** start Source excerpt **
Studio album by Dread Zeppelin
- Released: 1996
- Length: 50:53
- Label: Imago
- Producer: Robert Incorvia, Dread Zeppelin

Dread Zeppelin chronology
| The First No-Elvis (1995) | The Fun Sessions (1996) | Front Yard Bar*B*Que (1996) |

= The Fun Sessions =

The Fun Sessions is the 8th studio album by Dread Zeppelin, and the first made with Imago Records. It is described as “Tortelvis sings the classics”, where “classics” are songs from the late-1960s and early-1970s particularly loved by the band. The album title is a wordplay on Elvis's The Sun Sessions.

This album brings the band away from Led Zeppelin covers, like they did with It's Not Unusual, which was criticized by many fans because of its disco style and Tortelvis was not singing on it.
At the time of release, Dread Zeppelin had covered most of Led Zeppelin's successful songs; they have now produced more albums than the band they mostly cover.
** end Source excerpt **
** start Data records **
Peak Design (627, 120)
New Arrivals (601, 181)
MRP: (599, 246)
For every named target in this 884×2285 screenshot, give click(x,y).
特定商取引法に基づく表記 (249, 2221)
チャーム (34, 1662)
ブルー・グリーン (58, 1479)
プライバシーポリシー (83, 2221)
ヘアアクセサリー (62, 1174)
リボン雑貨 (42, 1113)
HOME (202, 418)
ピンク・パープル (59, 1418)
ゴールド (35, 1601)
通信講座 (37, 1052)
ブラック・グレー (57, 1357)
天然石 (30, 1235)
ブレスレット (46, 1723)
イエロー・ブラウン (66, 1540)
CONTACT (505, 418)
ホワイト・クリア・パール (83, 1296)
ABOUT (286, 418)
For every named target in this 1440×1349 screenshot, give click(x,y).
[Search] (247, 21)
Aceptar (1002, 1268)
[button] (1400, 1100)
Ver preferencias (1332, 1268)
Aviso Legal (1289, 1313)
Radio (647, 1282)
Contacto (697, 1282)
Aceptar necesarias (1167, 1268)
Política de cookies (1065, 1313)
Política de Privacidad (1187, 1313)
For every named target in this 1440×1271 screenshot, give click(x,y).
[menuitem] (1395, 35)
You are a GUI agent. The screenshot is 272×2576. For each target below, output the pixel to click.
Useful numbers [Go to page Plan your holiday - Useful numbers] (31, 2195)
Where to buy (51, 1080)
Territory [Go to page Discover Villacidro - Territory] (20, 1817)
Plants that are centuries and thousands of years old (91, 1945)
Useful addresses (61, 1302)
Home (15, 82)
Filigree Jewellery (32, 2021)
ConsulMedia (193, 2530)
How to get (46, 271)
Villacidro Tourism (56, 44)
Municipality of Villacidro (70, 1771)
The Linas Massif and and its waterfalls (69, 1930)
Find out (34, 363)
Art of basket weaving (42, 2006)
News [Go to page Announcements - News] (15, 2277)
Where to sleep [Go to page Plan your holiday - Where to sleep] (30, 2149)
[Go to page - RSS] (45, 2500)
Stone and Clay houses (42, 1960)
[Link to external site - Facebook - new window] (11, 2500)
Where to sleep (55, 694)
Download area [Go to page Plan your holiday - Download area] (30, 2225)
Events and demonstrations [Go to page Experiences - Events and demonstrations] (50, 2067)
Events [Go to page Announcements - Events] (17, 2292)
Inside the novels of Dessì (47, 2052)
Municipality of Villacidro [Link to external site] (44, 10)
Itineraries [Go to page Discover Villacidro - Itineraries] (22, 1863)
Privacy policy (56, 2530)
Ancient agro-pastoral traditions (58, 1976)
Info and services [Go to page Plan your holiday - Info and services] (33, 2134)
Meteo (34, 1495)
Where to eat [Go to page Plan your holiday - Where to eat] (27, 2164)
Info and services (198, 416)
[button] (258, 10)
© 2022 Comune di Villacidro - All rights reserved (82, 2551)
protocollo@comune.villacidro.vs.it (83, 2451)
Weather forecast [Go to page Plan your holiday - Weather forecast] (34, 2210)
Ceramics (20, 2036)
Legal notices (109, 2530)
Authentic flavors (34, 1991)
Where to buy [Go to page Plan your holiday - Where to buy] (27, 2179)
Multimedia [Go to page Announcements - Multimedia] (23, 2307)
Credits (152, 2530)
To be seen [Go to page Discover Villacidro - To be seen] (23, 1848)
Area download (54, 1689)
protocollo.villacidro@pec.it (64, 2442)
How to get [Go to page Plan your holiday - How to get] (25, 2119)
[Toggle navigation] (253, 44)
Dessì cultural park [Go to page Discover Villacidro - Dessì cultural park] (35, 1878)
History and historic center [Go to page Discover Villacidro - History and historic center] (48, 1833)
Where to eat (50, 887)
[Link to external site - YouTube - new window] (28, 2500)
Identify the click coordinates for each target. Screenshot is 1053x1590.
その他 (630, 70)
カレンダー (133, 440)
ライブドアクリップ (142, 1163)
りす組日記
** end Data records **
Do this: From the album description, reproduce the passage between "The Fun Sessions is" and "The Sun Sessions.", inclusive, substituting "pun" for "wordplay". The entries are not required for anything that is asked here.

Result:
The Fun Sessions is the 8th studio album by Dread Zeppelin, and the first made with Imago Records. It is described as “Tortelvis sings the classics”, where “classics” are songs from the late-1960s and early-1970s particularly loved by the band. The album title is a pun on Elvis's The Sun Sessions.